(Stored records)
------------------------------------
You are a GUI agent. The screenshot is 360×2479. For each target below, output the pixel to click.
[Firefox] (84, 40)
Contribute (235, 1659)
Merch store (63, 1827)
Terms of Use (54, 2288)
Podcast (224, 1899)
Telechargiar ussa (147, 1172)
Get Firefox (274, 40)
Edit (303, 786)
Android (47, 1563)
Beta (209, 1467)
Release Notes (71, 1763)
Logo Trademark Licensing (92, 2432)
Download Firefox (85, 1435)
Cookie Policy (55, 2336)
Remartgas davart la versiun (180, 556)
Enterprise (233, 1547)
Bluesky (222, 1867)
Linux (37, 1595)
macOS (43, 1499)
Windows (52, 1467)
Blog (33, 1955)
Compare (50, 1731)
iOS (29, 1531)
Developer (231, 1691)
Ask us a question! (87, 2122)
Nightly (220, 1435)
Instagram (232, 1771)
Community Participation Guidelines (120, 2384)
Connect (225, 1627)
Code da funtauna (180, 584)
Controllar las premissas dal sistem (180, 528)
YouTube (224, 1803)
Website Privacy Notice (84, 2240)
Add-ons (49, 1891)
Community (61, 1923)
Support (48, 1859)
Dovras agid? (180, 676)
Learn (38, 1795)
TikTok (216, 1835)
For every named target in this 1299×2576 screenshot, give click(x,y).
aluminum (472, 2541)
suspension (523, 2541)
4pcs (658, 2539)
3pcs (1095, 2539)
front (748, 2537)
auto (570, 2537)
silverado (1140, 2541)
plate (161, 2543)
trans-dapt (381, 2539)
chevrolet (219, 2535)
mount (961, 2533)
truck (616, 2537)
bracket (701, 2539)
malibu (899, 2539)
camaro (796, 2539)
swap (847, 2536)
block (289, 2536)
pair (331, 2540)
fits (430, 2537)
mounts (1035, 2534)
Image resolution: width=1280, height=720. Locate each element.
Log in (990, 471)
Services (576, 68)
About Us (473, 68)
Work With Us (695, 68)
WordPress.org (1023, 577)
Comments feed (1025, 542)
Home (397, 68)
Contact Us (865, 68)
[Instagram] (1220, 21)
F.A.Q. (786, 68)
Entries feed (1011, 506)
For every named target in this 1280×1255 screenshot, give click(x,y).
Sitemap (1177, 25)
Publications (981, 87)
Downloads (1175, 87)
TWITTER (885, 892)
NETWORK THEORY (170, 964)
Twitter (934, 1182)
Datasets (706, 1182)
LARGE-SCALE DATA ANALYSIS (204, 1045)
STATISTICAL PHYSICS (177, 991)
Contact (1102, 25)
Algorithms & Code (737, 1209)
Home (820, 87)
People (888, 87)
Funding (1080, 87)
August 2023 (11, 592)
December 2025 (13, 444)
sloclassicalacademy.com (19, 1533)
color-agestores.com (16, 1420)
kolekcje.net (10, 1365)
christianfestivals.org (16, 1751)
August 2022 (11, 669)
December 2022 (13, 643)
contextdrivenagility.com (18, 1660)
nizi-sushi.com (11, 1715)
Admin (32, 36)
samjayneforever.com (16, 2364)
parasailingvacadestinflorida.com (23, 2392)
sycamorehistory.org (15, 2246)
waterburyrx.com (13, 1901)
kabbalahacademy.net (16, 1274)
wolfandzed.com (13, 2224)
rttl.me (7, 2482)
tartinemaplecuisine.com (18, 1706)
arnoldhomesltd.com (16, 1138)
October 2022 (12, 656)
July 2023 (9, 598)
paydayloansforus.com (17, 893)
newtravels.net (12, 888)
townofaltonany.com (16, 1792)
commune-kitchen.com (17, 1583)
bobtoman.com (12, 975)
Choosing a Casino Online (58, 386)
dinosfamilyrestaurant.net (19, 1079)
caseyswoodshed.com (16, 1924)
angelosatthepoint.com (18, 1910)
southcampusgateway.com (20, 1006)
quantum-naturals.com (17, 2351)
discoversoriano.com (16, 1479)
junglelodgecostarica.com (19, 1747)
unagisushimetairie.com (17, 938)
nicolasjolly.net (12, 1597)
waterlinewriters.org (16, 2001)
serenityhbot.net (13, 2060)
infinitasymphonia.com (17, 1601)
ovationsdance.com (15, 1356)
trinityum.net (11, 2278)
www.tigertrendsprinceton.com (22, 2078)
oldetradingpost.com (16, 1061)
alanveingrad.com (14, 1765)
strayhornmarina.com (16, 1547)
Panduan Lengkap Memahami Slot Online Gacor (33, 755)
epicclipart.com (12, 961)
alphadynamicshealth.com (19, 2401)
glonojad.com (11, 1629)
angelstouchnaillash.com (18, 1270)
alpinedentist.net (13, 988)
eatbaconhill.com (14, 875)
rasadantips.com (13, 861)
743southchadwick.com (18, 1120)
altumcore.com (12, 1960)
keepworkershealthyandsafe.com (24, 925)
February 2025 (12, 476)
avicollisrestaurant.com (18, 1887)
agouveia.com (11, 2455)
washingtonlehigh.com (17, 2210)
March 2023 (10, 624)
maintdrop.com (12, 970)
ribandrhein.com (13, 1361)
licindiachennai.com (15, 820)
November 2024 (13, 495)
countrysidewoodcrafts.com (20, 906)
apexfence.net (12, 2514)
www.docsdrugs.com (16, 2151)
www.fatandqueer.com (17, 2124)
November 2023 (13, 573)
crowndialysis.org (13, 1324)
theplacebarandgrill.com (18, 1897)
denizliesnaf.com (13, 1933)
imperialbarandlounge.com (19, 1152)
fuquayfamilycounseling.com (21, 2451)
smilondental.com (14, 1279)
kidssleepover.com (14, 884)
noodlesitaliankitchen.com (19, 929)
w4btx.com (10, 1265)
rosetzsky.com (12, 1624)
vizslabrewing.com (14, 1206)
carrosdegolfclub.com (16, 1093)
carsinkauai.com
------------------------------------
= Description of the task =
Look through the entries above and say how many lines hold the word "Community", giving the number alone.

= Result =
2